Exercise prompt:
Update the entries below by replacing every "Where should I click to" with "What spot should I click to" and changing nothing else. Leave the pictures out of your answer.

Given records:

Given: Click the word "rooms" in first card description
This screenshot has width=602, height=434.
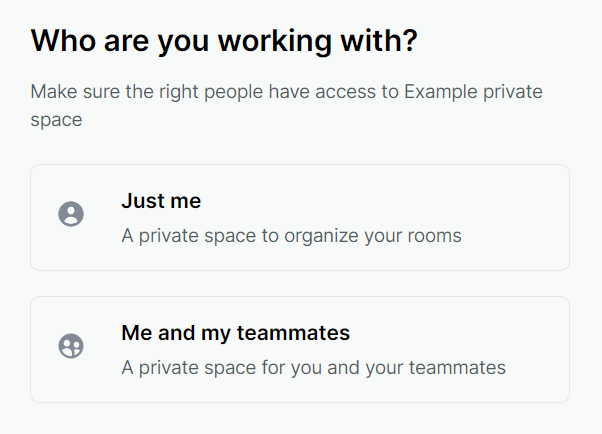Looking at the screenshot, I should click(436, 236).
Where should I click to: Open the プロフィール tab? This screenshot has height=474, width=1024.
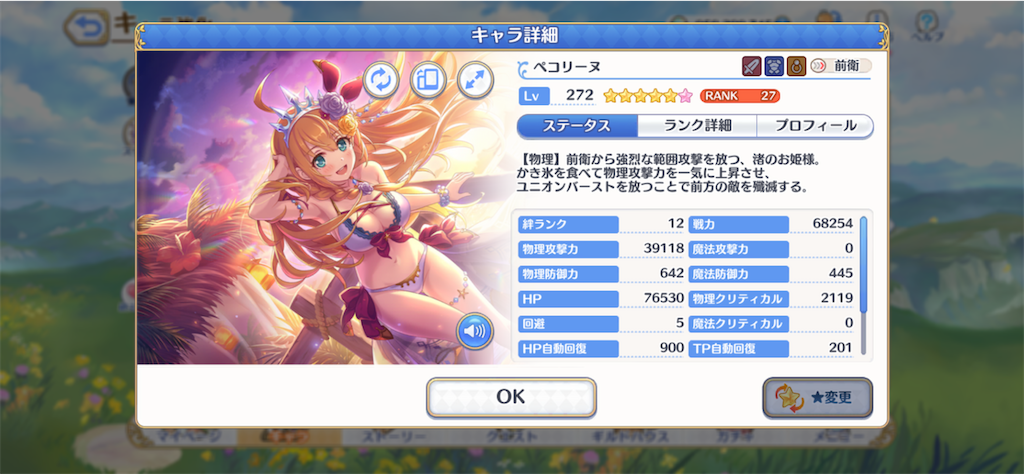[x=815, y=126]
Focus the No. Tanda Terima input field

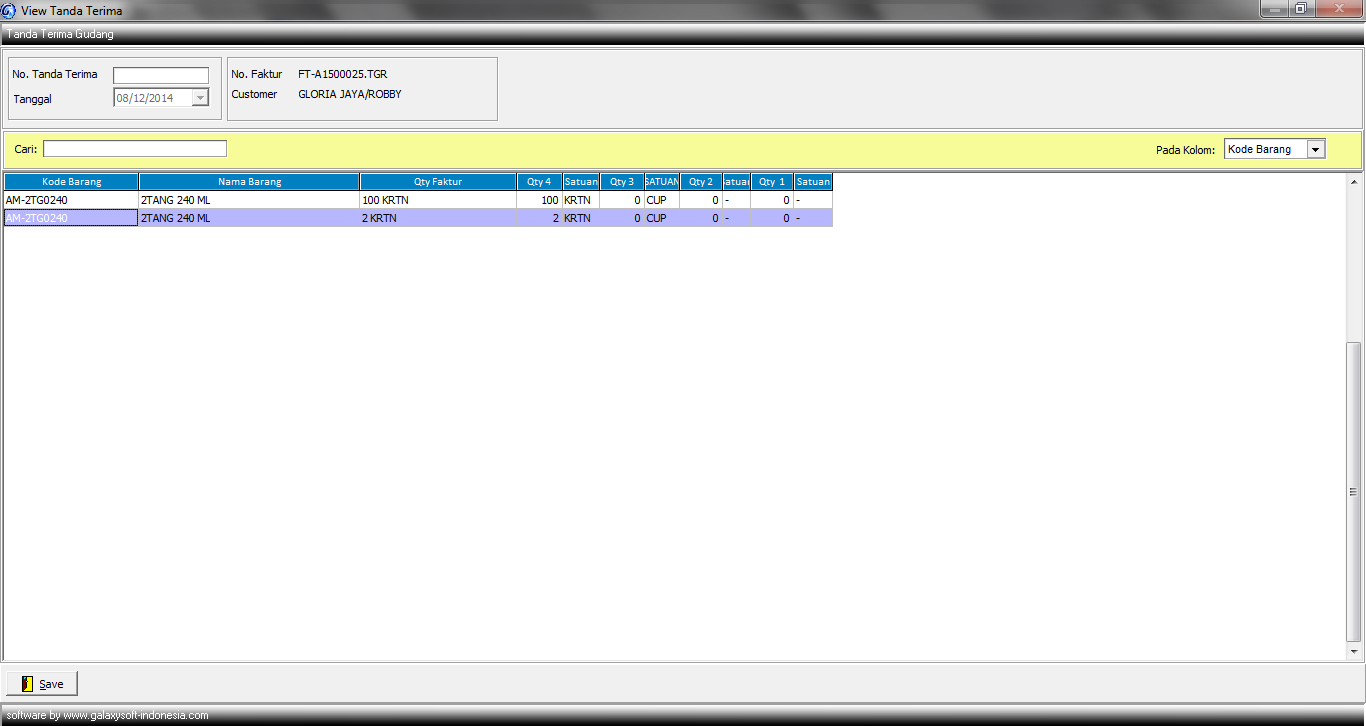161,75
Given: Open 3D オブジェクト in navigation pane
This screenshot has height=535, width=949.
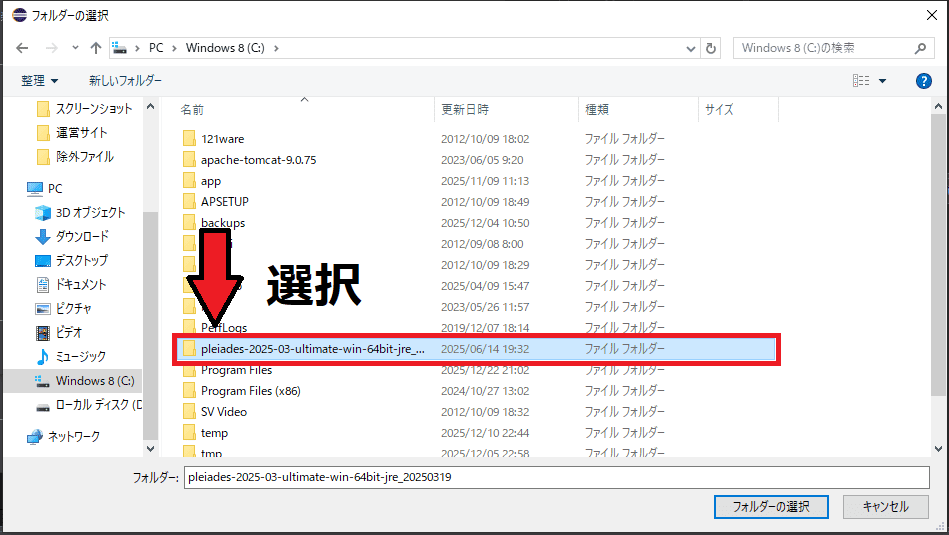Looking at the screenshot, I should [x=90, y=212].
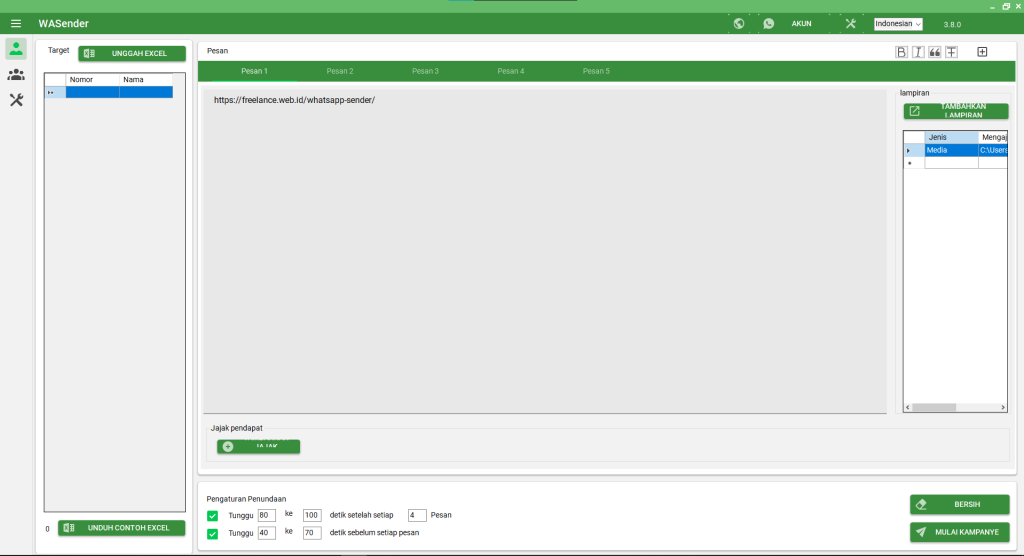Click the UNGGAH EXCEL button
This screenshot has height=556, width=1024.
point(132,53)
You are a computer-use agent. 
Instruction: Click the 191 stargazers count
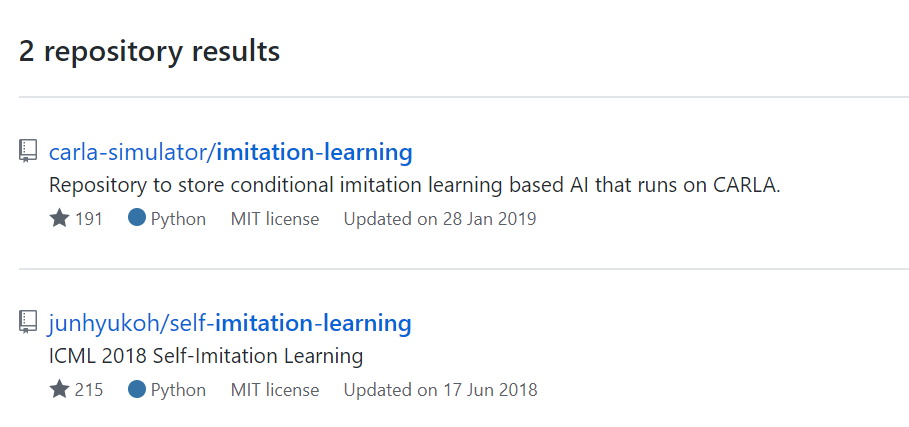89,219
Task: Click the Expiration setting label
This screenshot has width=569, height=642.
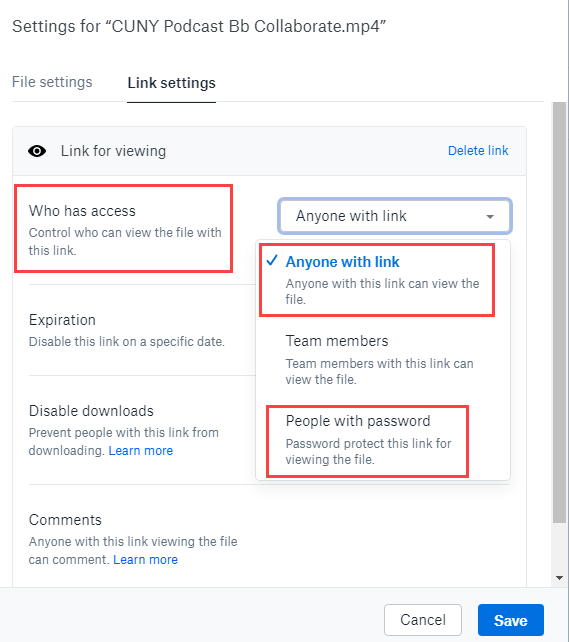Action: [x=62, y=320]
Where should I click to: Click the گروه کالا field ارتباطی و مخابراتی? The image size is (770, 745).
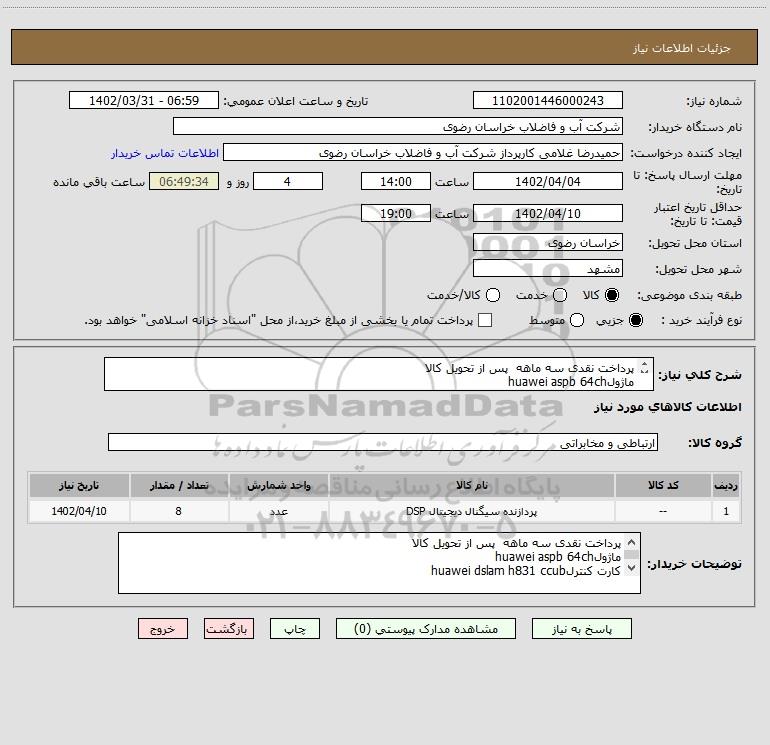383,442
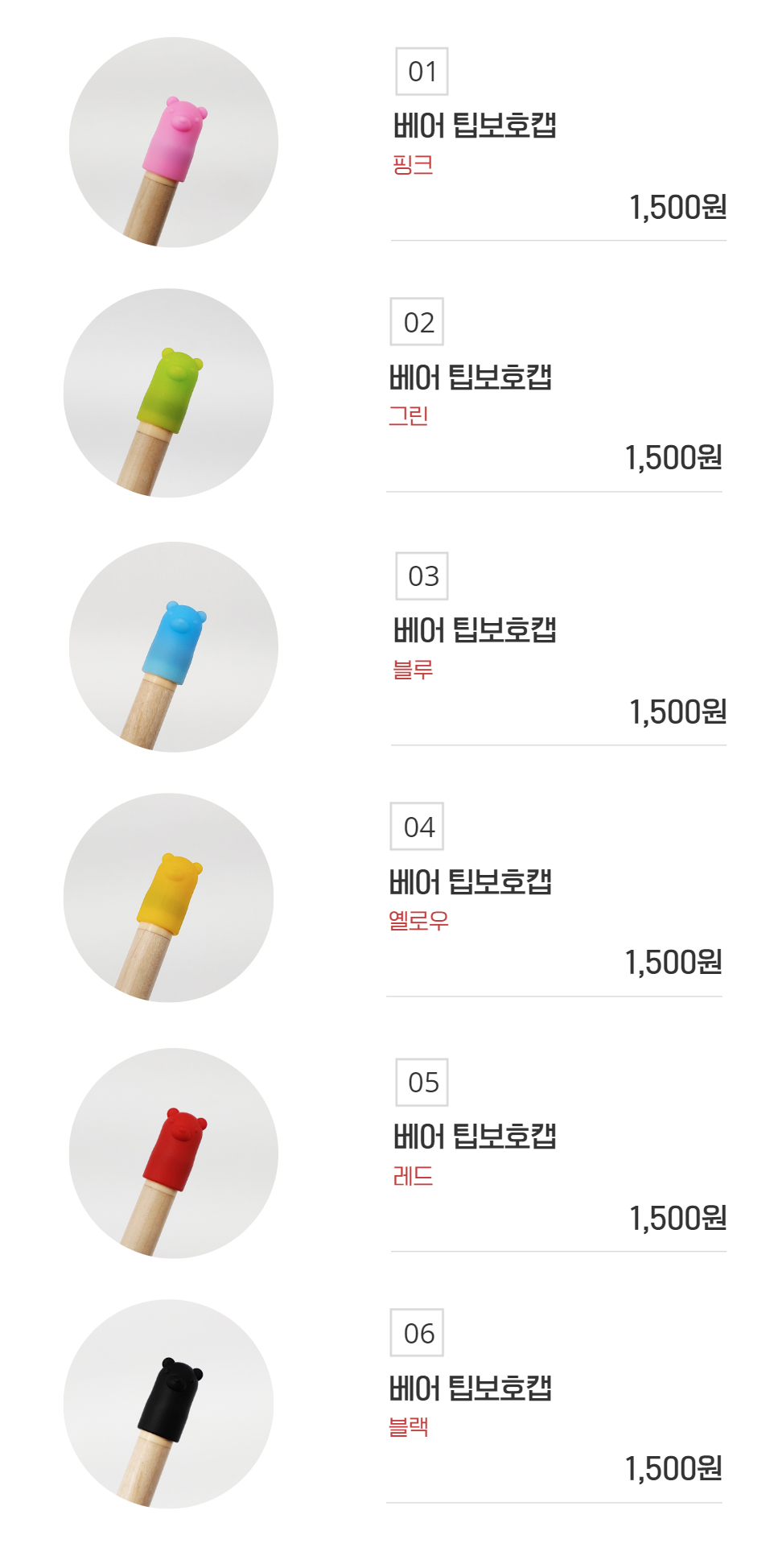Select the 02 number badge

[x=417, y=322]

Worked answer:
Given: Click the word "rooms" in first card description
This screenshot has width=602, height=434.
Looking at the screenshot, I should click(436, 236).
What spot should I click to: Open the プロフィール tab? This screenshot has height=474, width=1024.
[x=815, y=126]
Focus the No. Tanda Terima input field

161,75
Given: Open 3D オブジェクト in navigation pane
This screenshot has height=535, width=949.
Looking at the screenshot, I should [x=90, y=212].
Click the UNGGAH EXCEL button
This screenshot has height=556, width=1024.
point(132,53)
You are a computer-use agent. 
Instruction: Click the 191 stargazers count
89,219
Task: Click the Expiration setting label
This screenshot has width=569, height=642.
Action: [x=62, y=320]
What spot should I click to: Click the گروه کالا field ارتباطی و مخابراتی? The image size is (770, 745).
383,442
Select the 02 number badge

[x=417, y=322]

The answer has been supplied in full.